Jean Alfred DESBROSSES (1835-1906)

Les Ruines du palais de Saint-Cloud, vers 1890 
Huile sur toile
35 × 56 cm
Localisé, dédicacé et signé en bas à gauche Château de St Cloud/Esquisse offerte à Mr Gomot/son ami tout dévoué/jean desbrosses

Jean Desbrosses est né à Paris dans un milieu très modeste. Deux de ses frères, Joseph né en 1819 et Léopold né en 1821, ont choisi contre l’avis paternel de suivre une voie artistique, devenant respectivement sculpteur et graveur. À la mort précoce de l’aîné en 1844, Jean n’a que neuf ans. Forcé de trouver un emploi, il est placé comme apprenti tapissier dans les faubourgs. Initié très tôt au dessin par le peintre Antoine Chintreuil, un ami de ses frères, le jeune homme décide lui aussi d’embrasser une carrière artistique. Face à la déception de son père, il se réfugie chez Chintreuil auprès duquel il va entamer sa formation. Jean a alors quatorze ans, son maître trente-cinq. Les deux hommes partagent une vie de misère, logeant et déménageant ensemble, d’ateliers de campagne en mansardes parisiennes, au gré de l’infortune. D’abord intéressé par les scènes de genre rustiques, Desbrosses expose pour la première fois au Salon de 1861. Sous l’influence de son mentor, il se tourne rapidement vers le paysage et voyage en quête de motifs dans les Alpes et le Jura.

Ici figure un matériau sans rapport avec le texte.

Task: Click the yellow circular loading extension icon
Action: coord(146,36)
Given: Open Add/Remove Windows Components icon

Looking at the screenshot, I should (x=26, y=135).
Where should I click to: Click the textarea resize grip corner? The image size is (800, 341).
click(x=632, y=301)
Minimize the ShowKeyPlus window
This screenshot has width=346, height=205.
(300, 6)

En 1870, au déclenchement de la guerre, les deux hommes quittent Paris et se réfugient à la Tournelle, une propriété située sur la commune de Septeuil au nord-ouest de Versailles. Les combats terminés, de retour dans la capitale, Jean Desbrosses est profondément marqué par la vision des bâtiments détruits par les flammes. De l’Hôtel de Ville, du palais des Tuileries et du palais d’Orsay, où siégeait la Cour des comptes, il ne reste que des pans de murs encore fumants et des gravats. L’artiste entreprend quelques années plus tard une série de peintures consacrées principalement aux ruines de l’ancien palais d’Orsay abandonnées depuis l’incendie ; des dizaines de toiles naîtront de sa fréquentation répétée des lieux. 

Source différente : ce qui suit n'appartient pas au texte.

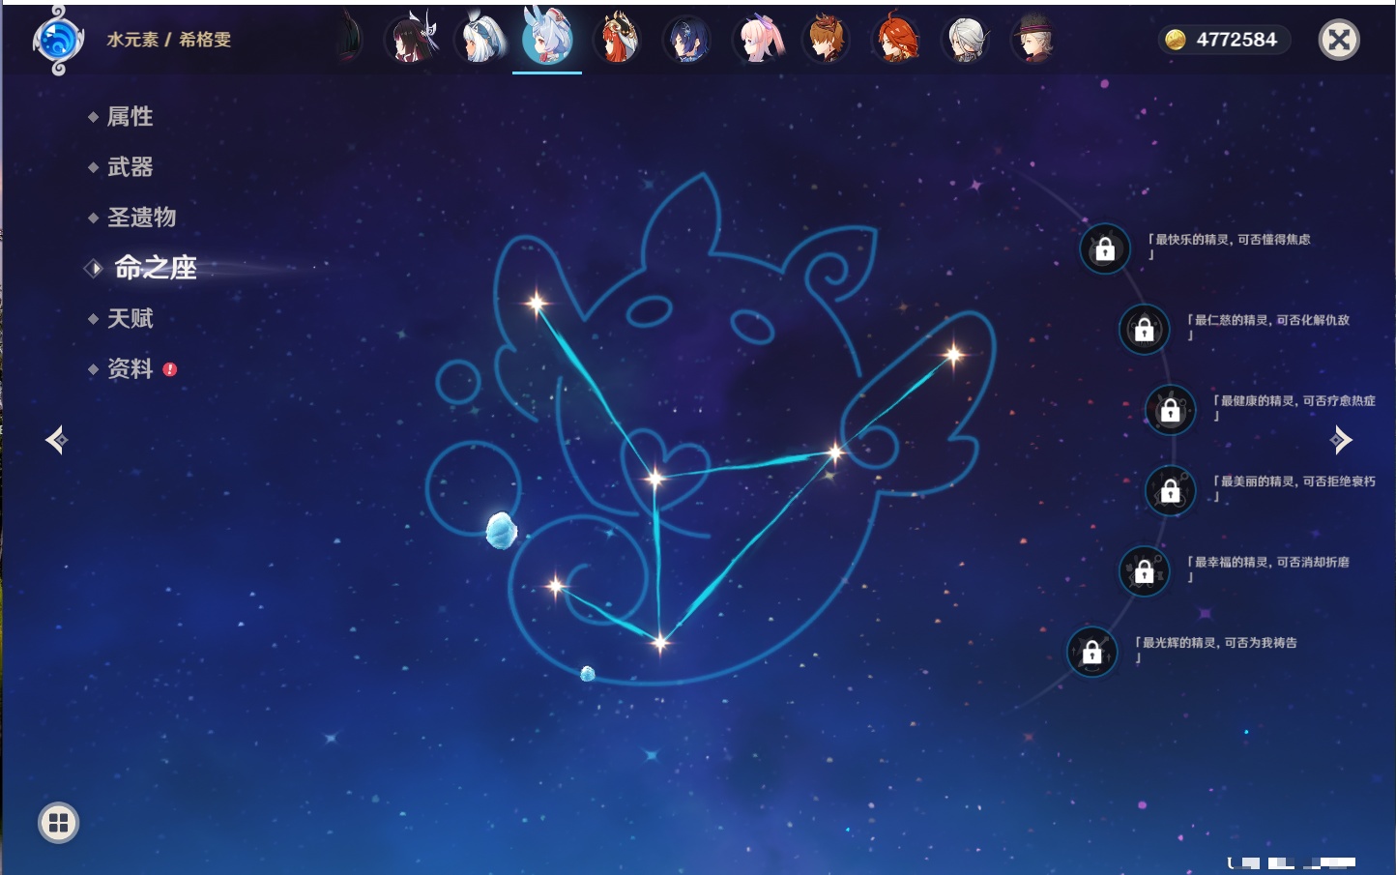Close the character screen with X button
1396x875 pixels.
1339,40
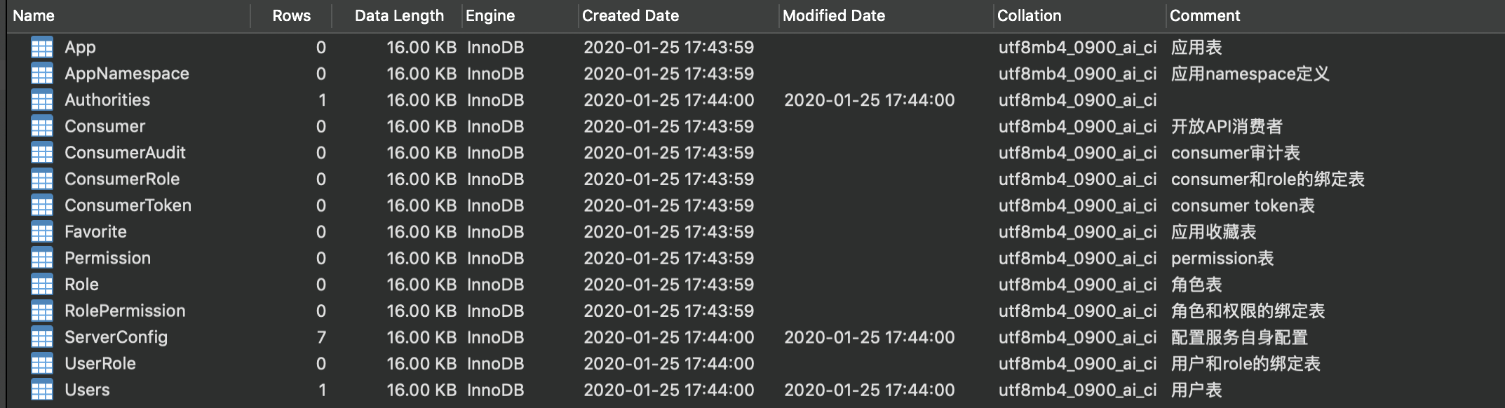1505x408 pixels.
Task: Click the Favorite table icon
Action: pos(41,231)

Dominant la Seine, aux portes de la capitale, un autre bâtiment emblématique du Second Empire a subi lui aussi les outrages de la guerre : le palais de Saint-Cloud. Dans la nuit du 13 au 14 octobre 1870, un obus français tiré sur des soldats prussiens avait explosé au sein des appartements de Napoléon III et déclenché un incendie qui embrasa le château pendant deux jours. Au début des années 1890, Desbrosses se rend sur place et réalise, depuis la cour du palais, une grande étude. Vingt ans après l’explosion, les façades sont toujours debout, mais la nature a repris ses droits. Le rez-de-chaussée est presque entièrement masqué par des arbres dont la hauteur atteint les balcons. En l’absence de cloisons et de toitures, l’artiste peut voir à travers les baies, l’enfilade des murs porteurs et aux derniers niveaux du bâtiment, le ciel par petites touches de bleu. De lourds nuages et quelques oiseaux noirs accentuent l’impression inquiétante qui se dégage de la toile. En 1902, Desbrosses présente au Salon un dessin de même sujet. Du palais, rasé sur décision du gouvernement en 1892, ne subsiste aujourd’hui que le parc de 460 hectares devenu domaine national de Saint-Cloud.